CD26/dipeptidyl‐peptidase IV and adenosine deaminase serum levels in psoriatic patients treated with cyclosporine, etanercept, and psoralen plus ultraviolet A phototherapy

Objective  The aim of this study is to determine serum levels of soluble forms of CD26/dipeptidyl‐peptidase IV (DPP‐IV) and adenosine deaminase (ADA), thought to be markers of T‐cell activation, and changes in their levels in response to cyclosporine, etanercept, and psoralen plus ultraviolet A (PUVA) treatments with respect to disease activity. Methods  This study is designed as a prospective clinical study with a control group and three months of follow‐up. The study included 41 patients with psoriasis and 41 healthy controls that were older than 18 years of age. There were three different treatment groups: PUVA ( n  = 15), cyclosporine ( n  = 15), and etanercept ( n  = 11). To determine disease severity of patients with psoriasis, psoriasis area and severity index (PASI) scores were calculated.
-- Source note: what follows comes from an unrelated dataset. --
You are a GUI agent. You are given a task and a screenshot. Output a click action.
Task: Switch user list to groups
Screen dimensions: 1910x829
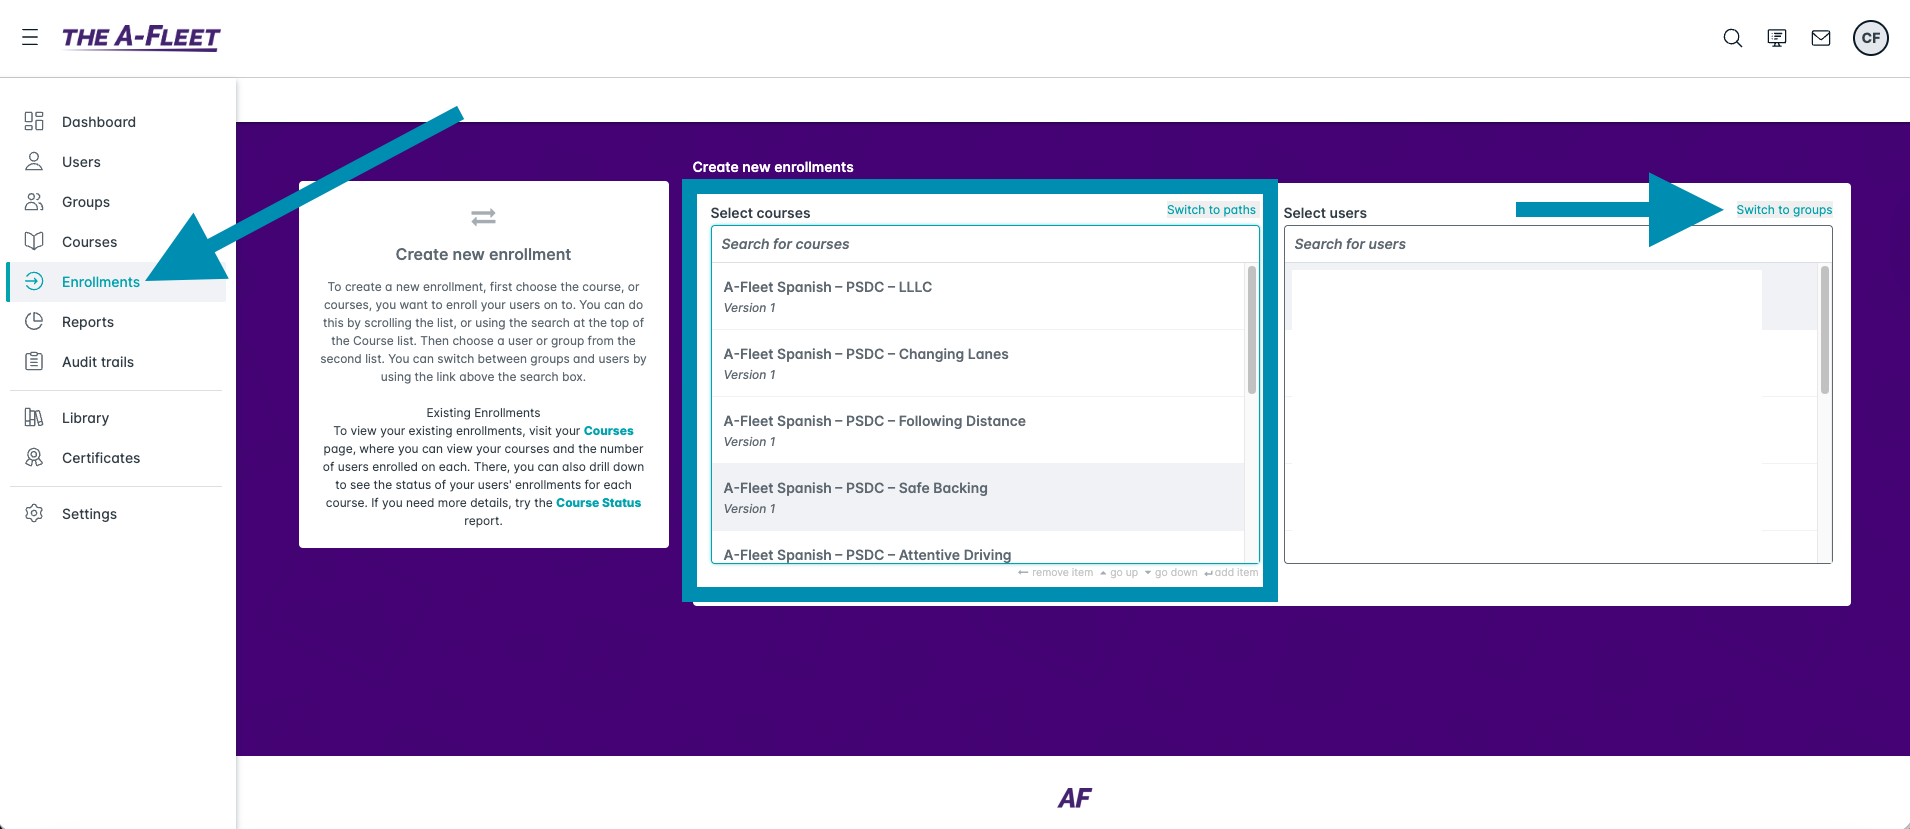pyautogui.click(x=1783, y=210)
Results  Only mean serum ADA levels were different between patients with psoriasis [mean ± standard deviation (SD) = 13.9 ± 3.3 U/ml] and control group (mean ± SD = 12 ± 3.5 U/ml). Mean serum ADA levels were significantly higher before treatment than after treatment (mean ± SD = 12.4 ± 3.4 U/ml). Contrarily, following three months of therapy, mean serum CD26 levels increased significantly from 777.7 ± 214.6 to 835.3 ± 203 ng/ml ( P  < 0.05) and mean serum DPP‐IV activity increased significantly from 12.1 ± 4 to 15.9 ± 4.2 nmol/min ( P  < 0.05). There was no correlation between ADA and CD 26/DPP‐IV with PASI values. Conclusions  The results show that ADA might be a useful marker indicating disease activity and T‐cell activation. As significant changes were observed in serum CD26/DPP‐IV before and after treatment, we think CD26/DPP‐IV might play a role in psoriasis pathogenesis, which should be clarified by further studies.